His father replies “My son you are always with me, and everything I have is yours. But we have to celebrate and be glad, because this brother of yours was dead and is alive again, he was lost and is found“.
So where do we find ourselves in this story? Do we side with the older son, the one who has always played by the rules? It doesn’t seem fair when you look at the younger son’s behaviour.
The Scribes and the Pharisees thought that keeping the rules got you into heaven. The trouble was that they had added manmade rules to the “law” as given to Moses and the Israelites in the desert. They didn’t seem to have a love for God or indeed any compassion for those who got things wrong. They were so weighed down with the rules and regulations they couldn’t look up to see God.
They condemned Jesus for eating with sinners because they lacked compassion for their fellow men and women who struggled with sin.

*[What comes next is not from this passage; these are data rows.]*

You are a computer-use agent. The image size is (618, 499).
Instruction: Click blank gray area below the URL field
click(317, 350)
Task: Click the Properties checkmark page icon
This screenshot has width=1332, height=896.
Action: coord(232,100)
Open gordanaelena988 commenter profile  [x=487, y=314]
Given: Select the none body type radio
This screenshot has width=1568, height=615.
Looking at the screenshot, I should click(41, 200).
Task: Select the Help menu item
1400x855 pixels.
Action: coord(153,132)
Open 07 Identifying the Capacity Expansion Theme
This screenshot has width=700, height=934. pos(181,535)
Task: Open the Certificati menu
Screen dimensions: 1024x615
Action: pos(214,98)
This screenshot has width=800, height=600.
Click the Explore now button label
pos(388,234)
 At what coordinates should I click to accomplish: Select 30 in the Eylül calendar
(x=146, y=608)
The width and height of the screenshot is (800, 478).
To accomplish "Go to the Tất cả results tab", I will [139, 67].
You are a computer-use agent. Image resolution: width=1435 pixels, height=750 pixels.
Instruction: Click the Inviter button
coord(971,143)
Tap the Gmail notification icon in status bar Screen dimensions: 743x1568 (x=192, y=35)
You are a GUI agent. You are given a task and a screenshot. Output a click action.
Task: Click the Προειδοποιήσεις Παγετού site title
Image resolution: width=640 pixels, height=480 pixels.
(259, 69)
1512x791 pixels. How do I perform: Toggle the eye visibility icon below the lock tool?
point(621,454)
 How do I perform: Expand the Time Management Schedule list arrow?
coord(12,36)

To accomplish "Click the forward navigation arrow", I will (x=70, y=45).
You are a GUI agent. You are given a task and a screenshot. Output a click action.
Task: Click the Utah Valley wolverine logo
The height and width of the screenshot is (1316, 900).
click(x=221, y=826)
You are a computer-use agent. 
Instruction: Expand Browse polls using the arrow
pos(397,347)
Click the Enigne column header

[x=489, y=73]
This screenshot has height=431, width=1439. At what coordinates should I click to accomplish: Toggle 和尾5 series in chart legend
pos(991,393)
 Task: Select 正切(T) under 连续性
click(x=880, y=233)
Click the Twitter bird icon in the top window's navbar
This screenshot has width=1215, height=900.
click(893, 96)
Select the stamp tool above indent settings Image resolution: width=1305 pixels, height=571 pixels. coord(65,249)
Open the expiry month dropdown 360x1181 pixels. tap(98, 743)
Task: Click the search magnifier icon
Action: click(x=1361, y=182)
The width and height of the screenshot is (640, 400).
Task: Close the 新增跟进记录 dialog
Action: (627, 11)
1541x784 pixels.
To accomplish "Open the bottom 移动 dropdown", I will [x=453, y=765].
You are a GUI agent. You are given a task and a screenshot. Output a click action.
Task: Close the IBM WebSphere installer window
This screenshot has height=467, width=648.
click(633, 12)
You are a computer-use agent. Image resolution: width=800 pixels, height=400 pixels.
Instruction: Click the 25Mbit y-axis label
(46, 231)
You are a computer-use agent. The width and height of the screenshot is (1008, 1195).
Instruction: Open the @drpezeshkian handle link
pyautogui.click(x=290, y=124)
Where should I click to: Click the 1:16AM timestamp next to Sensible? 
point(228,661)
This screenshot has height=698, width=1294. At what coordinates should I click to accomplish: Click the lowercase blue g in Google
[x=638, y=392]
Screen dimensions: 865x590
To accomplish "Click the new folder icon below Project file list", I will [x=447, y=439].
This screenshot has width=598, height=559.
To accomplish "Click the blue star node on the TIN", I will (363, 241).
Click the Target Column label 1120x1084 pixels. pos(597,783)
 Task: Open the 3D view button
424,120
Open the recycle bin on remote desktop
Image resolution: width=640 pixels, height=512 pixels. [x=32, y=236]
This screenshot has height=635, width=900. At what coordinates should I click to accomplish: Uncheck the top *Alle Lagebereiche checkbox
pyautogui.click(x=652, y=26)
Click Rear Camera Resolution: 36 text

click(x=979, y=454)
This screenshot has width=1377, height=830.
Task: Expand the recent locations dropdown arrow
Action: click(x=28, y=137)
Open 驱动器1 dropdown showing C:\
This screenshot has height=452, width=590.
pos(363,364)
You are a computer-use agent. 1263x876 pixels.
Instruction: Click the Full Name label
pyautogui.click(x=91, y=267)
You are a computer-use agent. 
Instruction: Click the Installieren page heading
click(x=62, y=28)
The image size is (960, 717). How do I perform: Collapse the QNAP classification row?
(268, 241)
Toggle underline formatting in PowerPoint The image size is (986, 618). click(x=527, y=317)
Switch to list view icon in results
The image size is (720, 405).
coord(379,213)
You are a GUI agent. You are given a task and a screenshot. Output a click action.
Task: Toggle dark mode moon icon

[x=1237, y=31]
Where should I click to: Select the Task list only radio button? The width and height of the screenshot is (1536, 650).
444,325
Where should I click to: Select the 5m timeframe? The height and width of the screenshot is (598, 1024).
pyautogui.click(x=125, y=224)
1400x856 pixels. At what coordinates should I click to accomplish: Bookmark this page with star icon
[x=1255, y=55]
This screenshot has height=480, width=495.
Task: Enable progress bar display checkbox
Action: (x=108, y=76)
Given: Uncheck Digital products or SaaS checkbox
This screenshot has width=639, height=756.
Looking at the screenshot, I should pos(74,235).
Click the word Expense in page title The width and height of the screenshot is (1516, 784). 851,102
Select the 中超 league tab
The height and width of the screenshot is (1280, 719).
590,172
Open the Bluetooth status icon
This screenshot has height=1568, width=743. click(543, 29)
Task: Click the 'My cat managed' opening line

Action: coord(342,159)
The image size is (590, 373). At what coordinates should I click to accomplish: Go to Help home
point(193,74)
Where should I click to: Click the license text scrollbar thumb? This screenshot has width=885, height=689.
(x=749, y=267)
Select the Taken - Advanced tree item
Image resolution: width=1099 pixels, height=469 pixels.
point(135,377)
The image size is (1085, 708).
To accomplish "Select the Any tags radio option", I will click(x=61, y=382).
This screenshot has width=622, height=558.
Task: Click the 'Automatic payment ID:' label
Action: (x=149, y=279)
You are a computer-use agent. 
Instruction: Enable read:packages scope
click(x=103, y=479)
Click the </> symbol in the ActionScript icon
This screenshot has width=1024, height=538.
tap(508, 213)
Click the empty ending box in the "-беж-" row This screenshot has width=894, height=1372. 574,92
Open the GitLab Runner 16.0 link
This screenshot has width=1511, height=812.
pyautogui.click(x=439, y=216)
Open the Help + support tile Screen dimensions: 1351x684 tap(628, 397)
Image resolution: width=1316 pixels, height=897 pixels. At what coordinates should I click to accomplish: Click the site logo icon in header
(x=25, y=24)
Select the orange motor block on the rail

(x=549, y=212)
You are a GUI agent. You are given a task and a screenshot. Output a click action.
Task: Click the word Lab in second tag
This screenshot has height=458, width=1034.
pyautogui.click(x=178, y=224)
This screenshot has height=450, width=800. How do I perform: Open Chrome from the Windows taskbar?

Jesus met with people because he wanted to give everyone a chance to turn their lives around and be saved. How do people have a chance to change their lives if no one tells them the good news and they just get the message that they are miserable sinners? It’s like going to see you doctor who gives you the diagnosis but doesn’t prescribe the cure.
But to change your life, to be healed of sin you need to take the cure. Sadly, many don’t want to change. They want to stay with the pigs in a foreign land rather then return to the Father. For some they just want to live life their way. For others it’s a matter of pride “I can never own up to being wrong” or indeed it could be “I’ve been so bad God can never forgive me. He could never accept me”. Let alone those who decide the diagnosis is wrong and there is nothing wrong with me.
Perhaps some people have been told that God wouldn’t want them to come back to him, to come home as he doesn’t want them. A few years ago, when our eldest son’s marriage fell apart because of his wife’s inability to keep her wedding vows, his mother in law said to him “I don’t know where you are going to live. Your parents won’t want you back!” What a lie! We were disappointed that things hadn’t worked, but he is our son so of course he was welcome.
Similarly, God always welcomes people who turn away from their sinful lives and want to come home to him.
I think that most of us have, to varying degrees, been with the younger son, living a life that was not honouring to God, squandering what he gave us. Maybe we didn’t end up with the pigs but somewhere in our journey we started to head towards God, and he met us in his son Jesus, and we were welcomed into the heavenly family.
So our job is to tell others that through Jesus, our Heavenly Father welcomes home all who wish to come. Jesus is the only way to heaven, so they have to come through him. But firstly, they have to leave their old life, their sinful actions and lifestyle behind, turn their back on it and set out in the direction that brings them home.